THREE: A greater focus on discrimination against individuals with disabilities and veterans.
OFCCP’s website and the Supply & Service Contractors Technical Assistance Guide indicate that it will start moving towards a larger focus on hiring, compensation and promotion discrimination for individuals with disabilities (IWD) and veterans. Because companies have largely focused on the utilization/hiring goals in these areas, they may not be fully prepared for systemic reviews in these areas.
There is a recognized pay gap for individuals with disabilities that is more than 30 cents on the dollar and OFCCP receives numerous complaints about failures to accommodate or pay them appropriately.
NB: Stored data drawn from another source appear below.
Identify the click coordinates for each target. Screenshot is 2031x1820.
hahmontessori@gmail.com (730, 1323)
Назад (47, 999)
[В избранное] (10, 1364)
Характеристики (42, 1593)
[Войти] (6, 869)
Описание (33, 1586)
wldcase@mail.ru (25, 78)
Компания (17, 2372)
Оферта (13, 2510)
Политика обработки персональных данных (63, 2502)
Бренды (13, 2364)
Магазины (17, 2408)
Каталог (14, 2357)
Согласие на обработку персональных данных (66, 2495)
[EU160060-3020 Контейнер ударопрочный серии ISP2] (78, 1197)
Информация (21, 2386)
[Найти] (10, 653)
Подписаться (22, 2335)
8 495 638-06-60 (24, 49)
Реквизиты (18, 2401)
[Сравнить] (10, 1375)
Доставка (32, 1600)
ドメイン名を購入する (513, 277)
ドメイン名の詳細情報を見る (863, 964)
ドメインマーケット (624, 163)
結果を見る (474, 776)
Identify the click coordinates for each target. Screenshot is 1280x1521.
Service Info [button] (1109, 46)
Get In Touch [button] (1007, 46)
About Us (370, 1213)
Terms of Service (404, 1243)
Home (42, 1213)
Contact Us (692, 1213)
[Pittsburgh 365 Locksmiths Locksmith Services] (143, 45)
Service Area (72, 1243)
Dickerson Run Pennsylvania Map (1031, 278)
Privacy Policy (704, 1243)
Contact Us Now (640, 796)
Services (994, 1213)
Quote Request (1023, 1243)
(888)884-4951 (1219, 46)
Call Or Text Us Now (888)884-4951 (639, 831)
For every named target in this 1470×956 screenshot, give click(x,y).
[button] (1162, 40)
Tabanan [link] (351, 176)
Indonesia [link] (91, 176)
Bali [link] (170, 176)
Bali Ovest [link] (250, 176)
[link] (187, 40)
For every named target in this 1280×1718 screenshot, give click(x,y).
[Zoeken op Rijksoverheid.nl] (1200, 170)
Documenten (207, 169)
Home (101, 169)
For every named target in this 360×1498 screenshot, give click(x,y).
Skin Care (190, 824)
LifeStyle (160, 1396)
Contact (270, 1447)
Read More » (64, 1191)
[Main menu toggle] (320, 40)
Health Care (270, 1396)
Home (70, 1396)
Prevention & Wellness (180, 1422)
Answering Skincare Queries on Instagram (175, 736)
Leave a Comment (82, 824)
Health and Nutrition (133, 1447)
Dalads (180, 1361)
While many companies evaluate compensation and promotion based on race and gender, they need to also examine the impact on veterans and people with disabilities.
Finally, even though OFCCP announced it would not be scheduling more focused reviews in future lists, the agency also indicated it would be incorporating what was learned from the Section 503 and VEVRAA focused reviews into every compliance reviews.
FOUR: Affirmative Action Verification may be used to focus non-discrimination audits on more likely violators
When I was OFCCP Director, I issued Directive 2018-07, which committed OFCCP to the Affirmative Action Verification Initiative. It is evident by its name that this initiative will seek to positively impact affirmative action compliance. What is less evident is the impact this initiative will have on OFCCP compliance reviews and potential liability. OFCCP recently posted a “coming soon” webpage for the interface. Assuming the agency proceeds with verification, whether in the form of certifications or AAP data collection (or both), the agency will be able to use the information it obtains to focus upcoming scheduling lists on companies that do not verify they have AAPs in place.
The idea is that companies that do not take the time to develop AAPs and certify compliance are also likely not taking the time to conduct a yearly review of hiring and compensation practices as required by OFCCP regulations. I would predict that OFCCP will focus the bulk of its time, attention, and audit scheduling for the next couple years on companies that do not verify compliance. This non-verification is also likely to be sited by the agency as indicative of knowledge of non-compliance.
Indeed, as OFCCP publicly reported to the Government Accountability Office, “[t]hose contractors who fail to certify, or who certify that they do not have compliant AAPs for each of their establishments or business/functional units, will be more likely to be scheduled for compliance evaluations.”
The point is clear: companies that are not in compliance should start getting in compliance now or face a compliance review and potentially substantial liability down the line.
FIVE: Ombuds and early resolutions
Companies should engage the Ombuds early so they can vigorously explore early resolutions. The Ombuds Service has been remarkably successful and should be engaged anytime there is a significant disagreement in an audit, or when the Transparency and Efficiency Directives need to be raised or enforced. Companies should learn when to engage the Ombuds and how to do so most effectively. The new Nondiscrimination Obligations/PDN Rulemaking expressly allows for early resolutions prior to a preliminary finding and does not require them to be Early Resolution Conciliation Agreement (ERCA).